The springs appear to have erupted initially, in response to either tectonic disturbance or hydrostatic pressure near the peak of a glacial maximum. Subsequent episodes may correlate with later maxima. Peat deposits correlate with interstadials on the bases of fauna, flora, and radiocarbon dating. Gravel deposits of spring conduits contain bones and plant remains that are considerably older than overlying peat deposits. Some of these older elements have been redeposited in younger spring deposits via spring action. Other evidence suggests that some animals may have fallen into springs and intruded older deposits.
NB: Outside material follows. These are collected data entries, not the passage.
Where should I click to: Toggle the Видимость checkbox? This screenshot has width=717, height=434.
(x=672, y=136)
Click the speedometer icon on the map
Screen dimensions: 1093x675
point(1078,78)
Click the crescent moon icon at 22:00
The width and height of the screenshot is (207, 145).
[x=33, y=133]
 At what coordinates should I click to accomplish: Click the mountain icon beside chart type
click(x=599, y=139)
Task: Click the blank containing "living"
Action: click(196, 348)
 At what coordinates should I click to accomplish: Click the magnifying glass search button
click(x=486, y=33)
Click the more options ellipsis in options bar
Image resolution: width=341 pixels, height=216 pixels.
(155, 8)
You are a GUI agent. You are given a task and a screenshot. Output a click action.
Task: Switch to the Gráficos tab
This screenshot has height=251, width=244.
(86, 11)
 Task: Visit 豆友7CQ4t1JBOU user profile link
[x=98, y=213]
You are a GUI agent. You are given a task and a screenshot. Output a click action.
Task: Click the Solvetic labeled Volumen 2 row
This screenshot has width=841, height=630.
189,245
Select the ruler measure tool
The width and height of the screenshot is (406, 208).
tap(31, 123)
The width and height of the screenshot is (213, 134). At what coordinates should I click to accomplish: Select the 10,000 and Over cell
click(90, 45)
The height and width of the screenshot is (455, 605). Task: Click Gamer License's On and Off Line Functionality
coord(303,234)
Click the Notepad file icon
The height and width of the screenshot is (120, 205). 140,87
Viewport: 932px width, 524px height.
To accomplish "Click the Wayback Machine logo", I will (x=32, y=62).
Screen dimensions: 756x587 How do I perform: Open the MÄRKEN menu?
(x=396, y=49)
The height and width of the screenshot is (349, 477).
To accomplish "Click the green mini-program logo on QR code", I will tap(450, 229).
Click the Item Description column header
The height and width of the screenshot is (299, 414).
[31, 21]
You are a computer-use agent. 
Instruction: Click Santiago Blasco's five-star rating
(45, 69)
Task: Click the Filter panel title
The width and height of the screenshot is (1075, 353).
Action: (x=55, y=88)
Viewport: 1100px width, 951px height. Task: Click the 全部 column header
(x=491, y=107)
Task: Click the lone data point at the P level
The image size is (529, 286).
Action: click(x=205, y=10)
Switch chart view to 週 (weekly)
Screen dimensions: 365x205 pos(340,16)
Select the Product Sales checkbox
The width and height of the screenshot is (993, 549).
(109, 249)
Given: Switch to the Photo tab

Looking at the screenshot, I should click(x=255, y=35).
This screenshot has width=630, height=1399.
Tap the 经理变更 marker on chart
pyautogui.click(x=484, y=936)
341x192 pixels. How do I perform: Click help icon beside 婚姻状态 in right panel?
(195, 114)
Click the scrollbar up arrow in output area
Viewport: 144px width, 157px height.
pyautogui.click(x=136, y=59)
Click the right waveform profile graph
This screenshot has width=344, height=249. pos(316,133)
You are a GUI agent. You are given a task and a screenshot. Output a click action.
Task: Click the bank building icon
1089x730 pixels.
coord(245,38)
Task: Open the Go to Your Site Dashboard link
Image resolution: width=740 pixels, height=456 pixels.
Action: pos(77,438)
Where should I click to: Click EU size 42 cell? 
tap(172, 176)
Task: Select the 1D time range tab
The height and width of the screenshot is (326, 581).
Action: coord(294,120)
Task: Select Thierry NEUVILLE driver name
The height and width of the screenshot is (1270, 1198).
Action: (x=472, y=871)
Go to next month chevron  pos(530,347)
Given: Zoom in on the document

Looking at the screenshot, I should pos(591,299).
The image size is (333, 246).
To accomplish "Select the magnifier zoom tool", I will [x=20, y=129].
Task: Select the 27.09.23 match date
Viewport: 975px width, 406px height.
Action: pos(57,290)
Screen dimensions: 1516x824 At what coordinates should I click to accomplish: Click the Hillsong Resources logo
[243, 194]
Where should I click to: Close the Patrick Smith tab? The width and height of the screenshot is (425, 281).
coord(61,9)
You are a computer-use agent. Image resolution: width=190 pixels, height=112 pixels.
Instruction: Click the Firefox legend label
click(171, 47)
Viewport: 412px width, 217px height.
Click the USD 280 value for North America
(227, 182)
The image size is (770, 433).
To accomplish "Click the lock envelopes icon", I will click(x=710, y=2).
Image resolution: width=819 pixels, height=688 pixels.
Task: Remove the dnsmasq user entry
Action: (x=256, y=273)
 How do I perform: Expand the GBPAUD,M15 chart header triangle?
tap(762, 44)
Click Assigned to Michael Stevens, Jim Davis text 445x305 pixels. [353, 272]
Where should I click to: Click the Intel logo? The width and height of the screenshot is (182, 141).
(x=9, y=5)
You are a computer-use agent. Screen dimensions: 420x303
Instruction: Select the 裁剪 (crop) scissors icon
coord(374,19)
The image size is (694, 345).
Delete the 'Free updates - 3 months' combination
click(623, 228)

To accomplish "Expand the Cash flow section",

A developmental sequence for the origin of concentric spring deposits in alluvium is proposed.

None of the six spring deposits excavated contained any associated archaeological remains older than 10,500 B.P., which marks the first appearance of artifacts in the stratigraphic record at Rodgers Shelter. Extinction of the Pleistocene big-game animals occurred sometime between then and 16,000 B.P.

A major episode of degradation occurring between 10,500 and 13,000 B.P. probably coincides with similar episodes occurring approximately 12,000 B.P. on many if not most streams in the United States. With some exceptions, subsequent epicycles of cutting and filling appear to correlate generally over the same area.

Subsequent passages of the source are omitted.